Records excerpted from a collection

◇ ◇ ◇ ◇

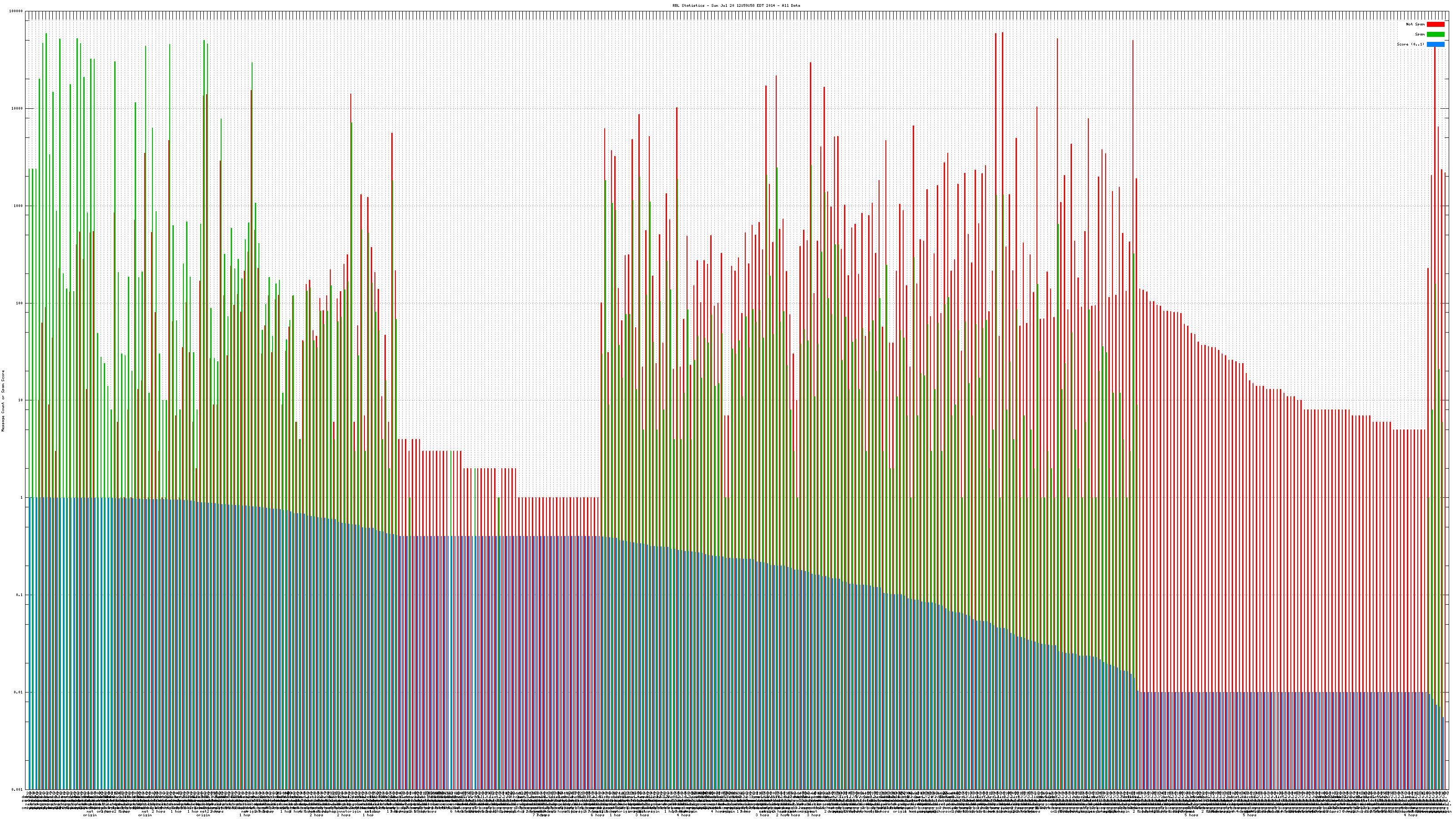Click the 0.1 y-axis tick label

(20, 595)
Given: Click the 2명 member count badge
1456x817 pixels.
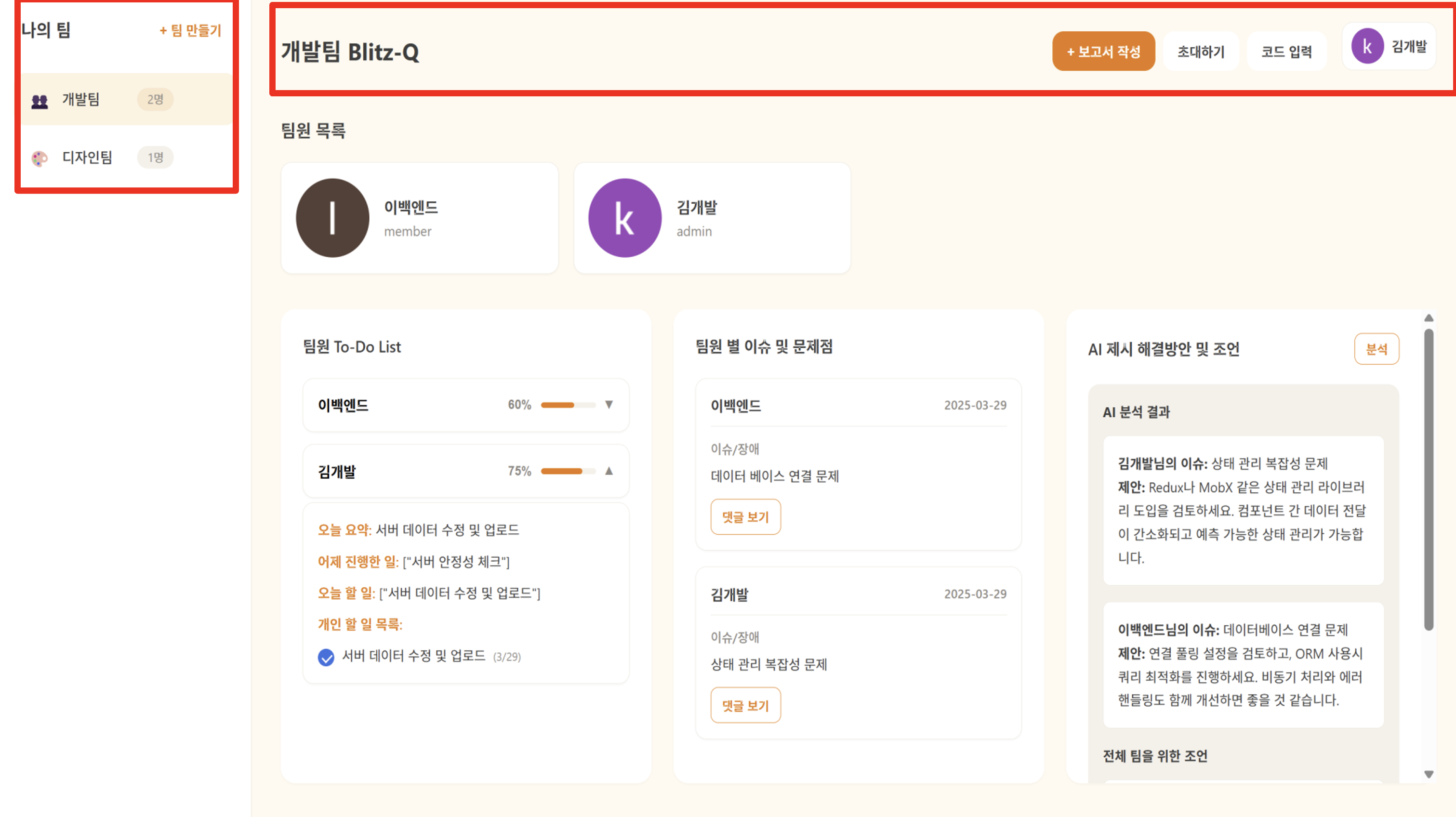Looking at the screenshot, I should tap(155, 99).

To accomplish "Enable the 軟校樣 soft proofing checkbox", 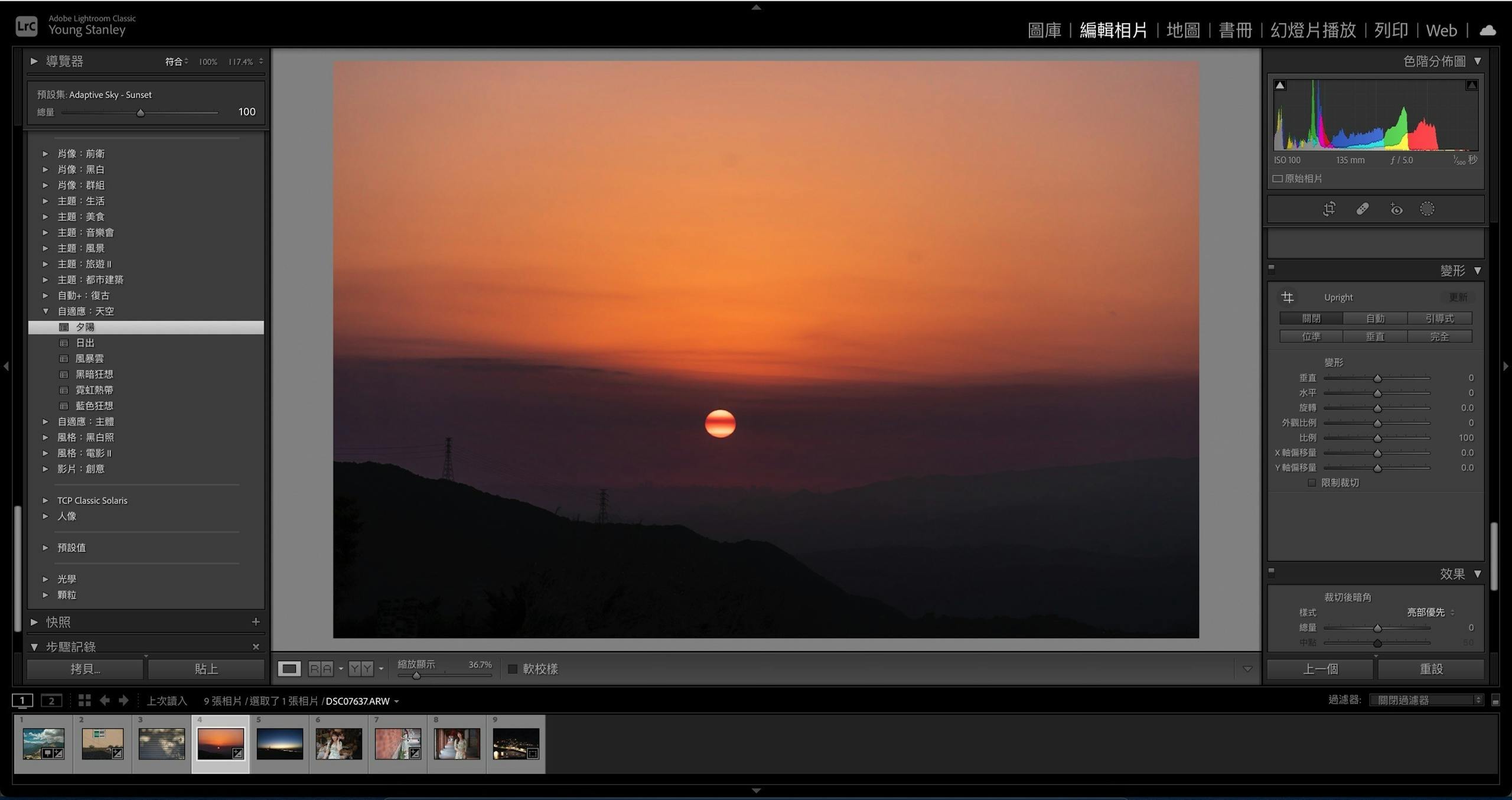I will (x=513, y=669).
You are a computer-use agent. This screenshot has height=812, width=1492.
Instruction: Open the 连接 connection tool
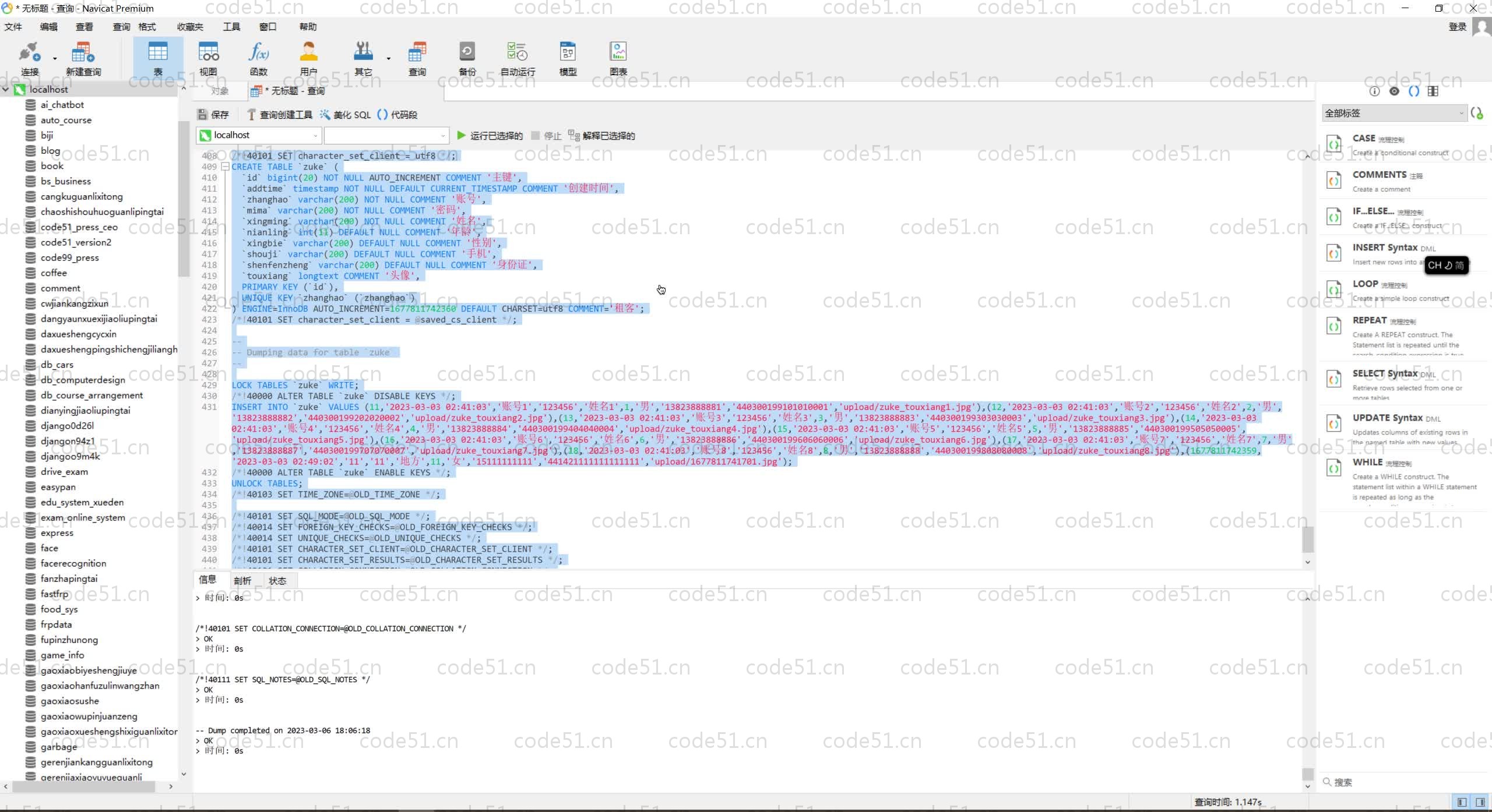(29, 59)
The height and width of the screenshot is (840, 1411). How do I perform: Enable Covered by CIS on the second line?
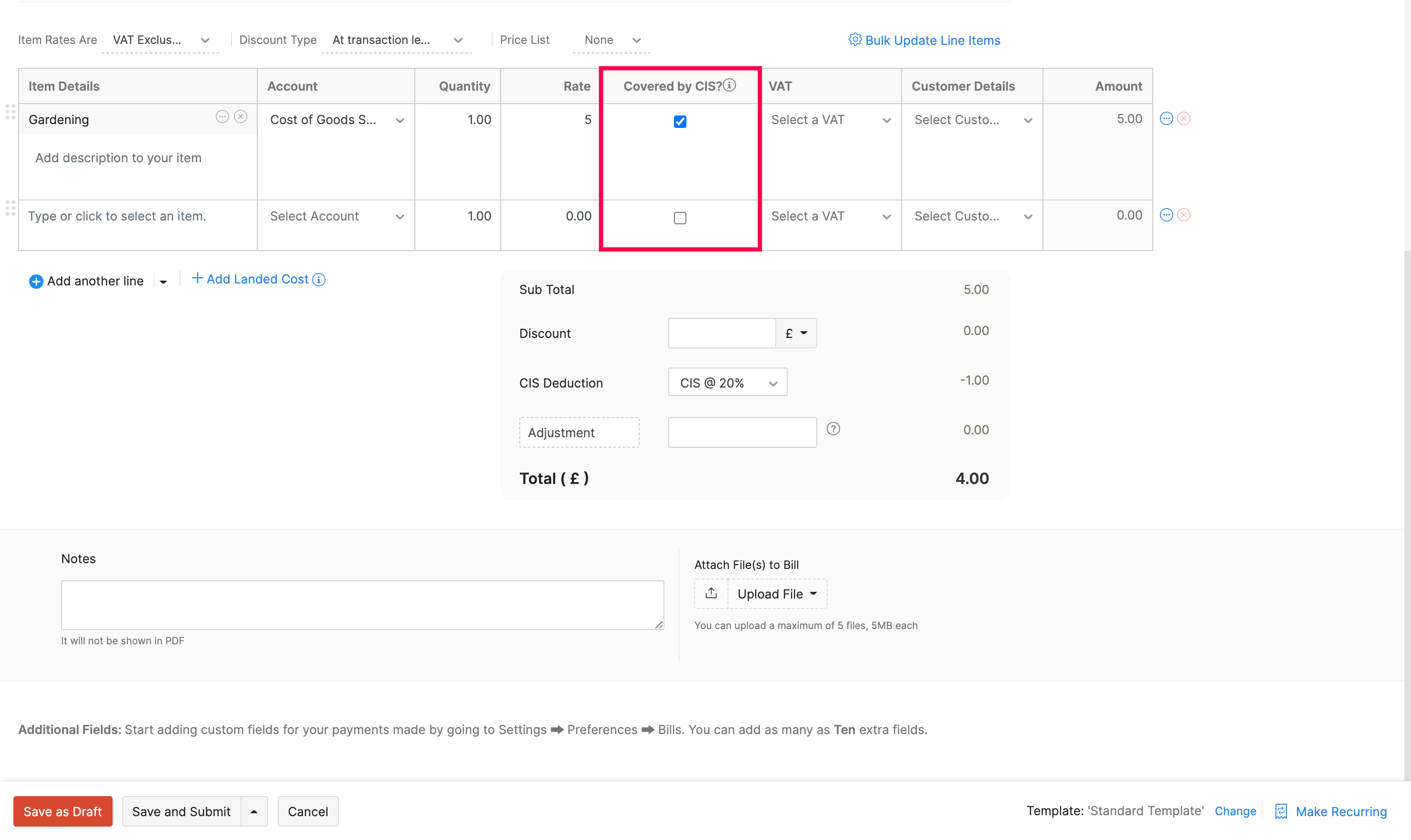(x=679, y=217)
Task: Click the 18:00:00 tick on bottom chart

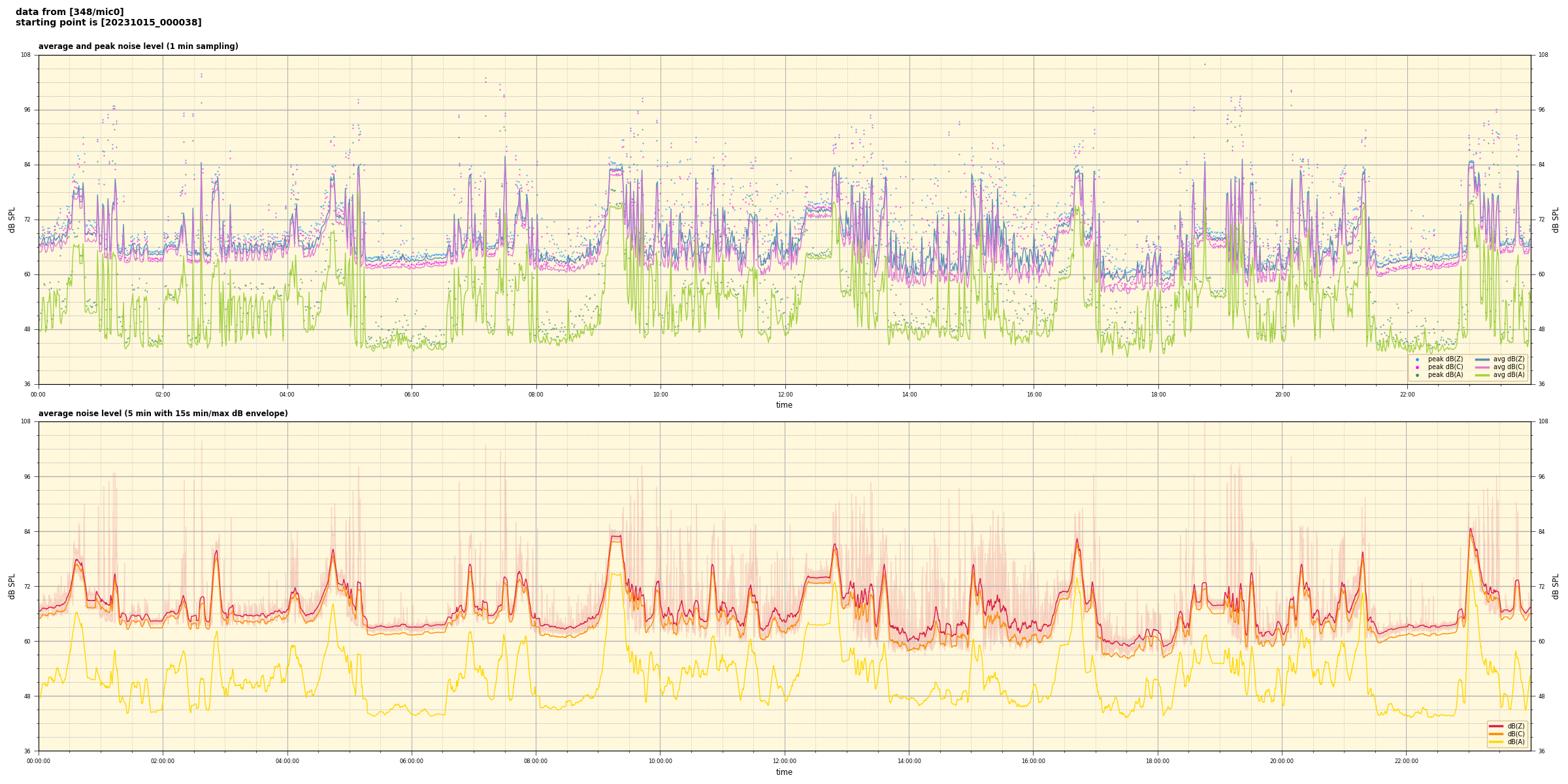Action: 1158,761
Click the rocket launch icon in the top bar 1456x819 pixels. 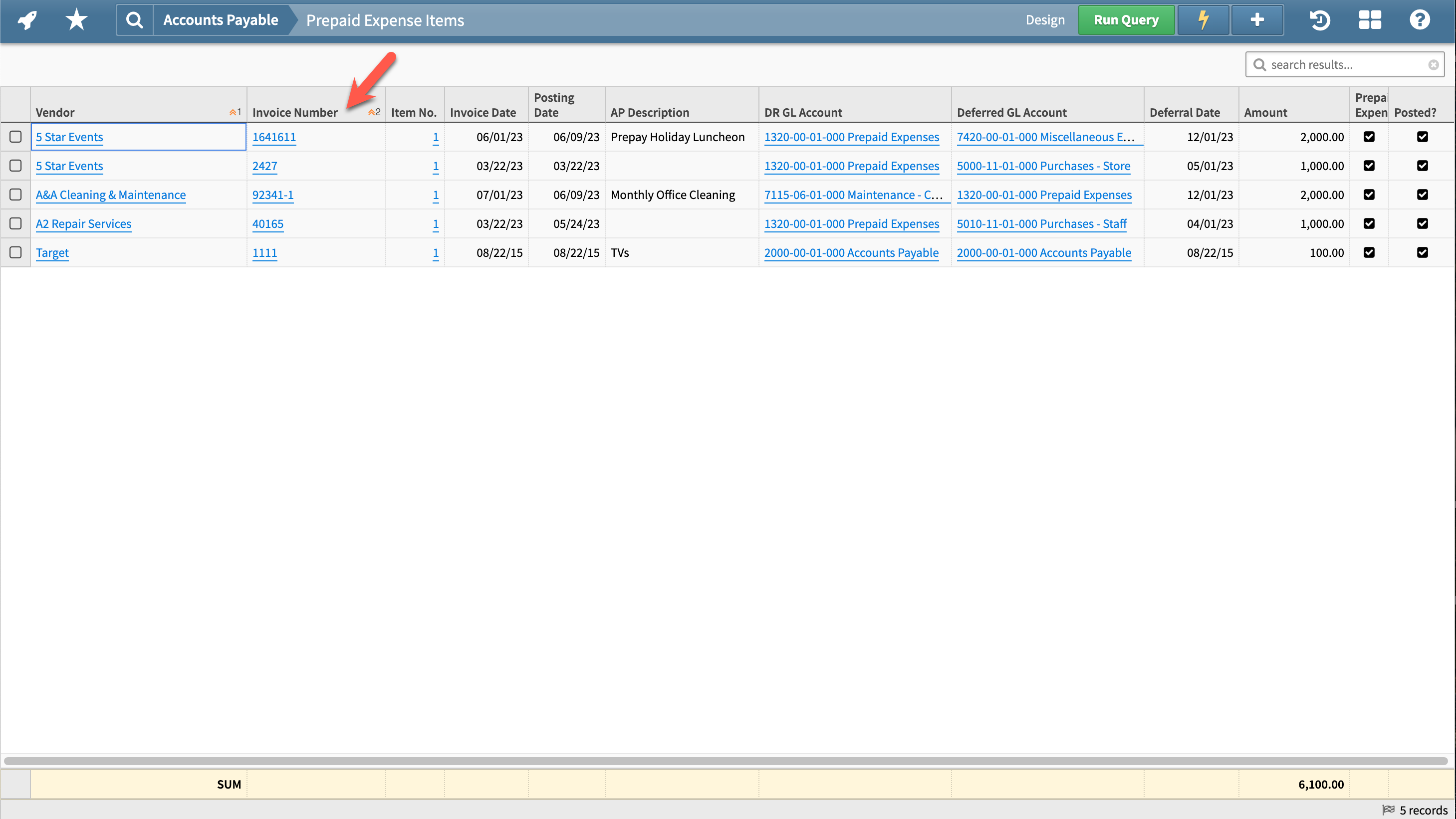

◇ ◇ ◇ ◇

= TASK DETAILS =
Could you write out, word for word, the lines from the one containing "Instruction: Open the 连接 connection tool" through the last line of the records, leaving out the pictures?

= SOLUTION =
Instruction: Open the 连接 connection tool
(29, 59)
The height and width of the screenshot is (840, 1411). How do I perform: Enable Covered by CIS on the second line?
(x=679, y=217)
Task: Click the 18:00:00 tick on bottom chart

Action: 1158,761
Click the rocket launch icon in the top bar 1456x819 pixels. 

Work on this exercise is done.